- **Task directions**:
Each line below that includes "layout" counts once; report the total and nothing more.

- **Stored data entries**:
---*---
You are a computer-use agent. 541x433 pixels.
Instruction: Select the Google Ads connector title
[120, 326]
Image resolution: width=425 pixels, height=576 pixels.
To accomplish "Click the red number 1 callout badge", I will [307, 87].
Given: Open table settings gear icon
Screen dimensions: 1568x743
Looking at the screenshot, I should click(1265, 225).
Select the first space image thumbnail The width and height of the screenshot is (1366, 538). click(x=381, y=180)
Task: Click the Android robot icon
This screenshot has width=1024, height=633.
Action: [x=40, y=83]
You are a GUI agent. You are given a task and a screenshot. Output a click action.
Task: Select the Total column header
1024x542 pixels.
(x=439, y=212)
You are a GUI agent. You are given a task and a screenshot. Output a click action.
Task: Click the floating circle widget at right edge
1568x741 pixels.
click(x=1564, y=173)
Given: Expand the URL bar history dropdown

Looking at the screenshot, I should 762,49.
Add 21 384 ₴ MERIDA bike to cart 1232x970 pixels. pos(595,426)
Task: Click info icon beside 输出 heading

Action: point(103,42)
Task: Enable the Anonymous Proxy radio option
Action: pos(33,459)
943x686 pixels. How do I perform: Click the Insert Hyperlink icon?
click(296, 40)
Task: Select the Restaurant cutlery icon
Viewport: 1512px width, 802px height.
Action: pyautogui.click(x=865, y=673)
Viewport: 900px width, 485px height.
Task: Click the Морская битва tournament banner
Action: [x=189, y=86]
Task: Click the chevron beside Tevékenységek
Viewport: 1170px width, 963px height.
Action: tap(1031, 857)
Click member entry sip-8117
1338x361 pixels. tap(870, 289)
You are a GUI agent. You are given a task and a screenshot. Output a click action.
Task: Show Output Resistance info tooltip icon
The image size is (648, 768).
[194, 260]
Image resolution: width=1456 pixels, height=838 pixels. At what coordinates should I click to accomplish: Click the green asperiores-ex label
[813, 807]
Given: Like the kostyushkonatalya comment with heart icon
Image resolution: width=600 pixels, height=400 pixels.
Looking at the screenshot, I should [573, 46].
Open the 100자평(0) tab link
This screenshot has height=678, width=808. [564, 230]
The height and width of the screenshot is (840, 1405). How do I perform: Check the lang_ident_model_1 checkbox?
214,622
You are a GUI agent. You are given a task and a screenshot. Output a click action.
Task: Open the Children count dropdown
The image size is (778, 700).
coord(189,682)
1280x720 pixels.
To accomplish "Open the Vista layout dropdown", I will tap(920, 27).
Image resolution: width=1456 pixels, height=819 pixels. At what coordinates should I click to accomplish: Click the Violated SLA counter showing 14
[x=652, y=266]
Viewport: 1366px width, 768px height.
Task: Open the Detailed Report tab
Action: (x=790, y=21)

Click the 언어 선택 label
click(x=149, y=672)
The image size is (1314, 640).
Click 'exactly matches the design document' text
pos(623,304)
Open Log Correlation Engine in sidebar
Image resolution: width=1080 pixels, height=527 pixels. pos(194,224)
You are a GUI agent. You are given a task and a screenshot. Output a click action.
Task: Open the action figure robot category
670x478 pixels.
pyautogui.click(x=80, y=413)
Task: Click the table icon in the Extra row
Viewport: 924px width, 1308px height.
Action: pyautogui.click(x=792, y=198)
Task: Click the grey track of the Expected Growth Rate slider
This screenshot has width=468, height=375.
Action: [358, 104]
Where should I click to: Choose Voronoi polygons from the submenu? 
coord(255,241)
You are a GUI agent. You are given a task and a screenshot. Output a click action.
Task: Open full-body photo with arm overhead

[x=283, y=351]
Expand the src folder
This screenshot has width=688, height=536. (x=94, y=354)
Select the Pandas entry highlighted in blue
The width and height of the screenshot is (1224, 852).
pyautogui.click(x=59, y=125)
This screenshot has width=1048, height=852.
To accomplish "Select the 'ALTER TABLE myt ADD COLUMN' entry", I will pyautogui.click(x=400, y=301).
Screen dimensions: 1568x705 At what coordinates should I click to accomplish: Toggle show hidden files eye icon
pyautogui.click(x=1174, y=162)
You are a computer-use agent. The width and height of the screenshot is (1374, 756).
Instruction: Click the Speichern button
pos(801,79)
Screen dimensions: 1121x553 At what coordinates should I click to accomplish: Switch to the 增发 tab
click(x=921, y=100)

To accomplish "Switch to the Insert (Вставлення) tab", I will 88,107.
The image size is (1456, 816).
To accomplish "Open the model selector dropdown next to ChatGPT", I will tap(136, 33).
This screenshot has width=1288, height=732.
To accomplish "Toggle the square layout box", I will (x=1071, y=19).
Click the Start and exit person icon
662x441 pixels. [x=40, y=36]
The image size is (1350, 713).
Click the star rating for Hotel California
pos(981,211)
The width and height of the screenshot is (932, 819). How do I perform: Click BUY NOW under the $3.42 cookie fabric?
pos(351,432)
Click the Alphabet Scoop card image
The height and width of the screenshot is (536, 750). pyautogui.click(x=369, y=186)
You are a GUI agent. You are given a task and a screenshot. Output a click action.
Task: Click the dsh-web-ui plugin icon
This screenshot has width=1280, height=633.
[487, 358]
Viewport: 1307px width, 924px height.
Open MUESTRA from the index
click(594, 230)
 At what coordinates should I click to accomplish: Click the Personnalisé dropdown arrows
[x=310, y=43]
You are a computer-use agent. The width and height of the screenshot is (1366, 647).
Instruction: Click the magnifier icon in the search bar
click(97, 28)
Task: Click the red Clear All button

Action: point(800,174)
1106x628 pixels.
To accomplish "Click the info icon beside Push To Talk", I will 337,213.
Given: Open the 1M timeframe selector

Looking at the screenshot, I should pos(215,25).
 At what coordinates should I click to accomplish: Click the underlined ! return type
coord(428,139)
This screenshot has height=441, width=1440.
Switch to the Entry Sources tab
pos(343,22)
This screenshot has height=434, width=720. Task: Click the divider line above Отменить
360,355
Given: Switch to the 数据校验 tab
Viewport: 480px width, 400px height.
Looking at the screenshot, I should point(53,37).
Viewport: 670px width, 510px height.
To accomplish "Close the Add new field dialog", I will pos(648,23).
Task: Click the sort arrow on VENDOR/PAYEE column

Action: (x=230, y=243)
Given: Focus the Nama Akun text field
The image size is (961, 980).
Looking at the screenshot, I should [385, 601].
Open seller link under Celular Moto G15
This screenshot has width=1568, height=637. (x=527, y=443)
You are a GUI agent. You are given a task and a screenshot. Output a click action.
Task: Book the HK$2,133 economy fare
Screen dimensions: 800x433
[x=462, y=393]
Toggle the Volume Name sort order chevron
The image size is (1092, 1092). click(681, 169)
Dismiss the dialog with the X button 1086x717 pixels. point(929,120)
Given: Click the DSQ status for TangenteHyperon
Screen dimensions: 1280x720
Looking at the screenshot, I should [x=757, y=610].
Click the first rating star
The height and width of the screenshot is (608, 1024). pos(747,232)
---*---
- **Response area**:
2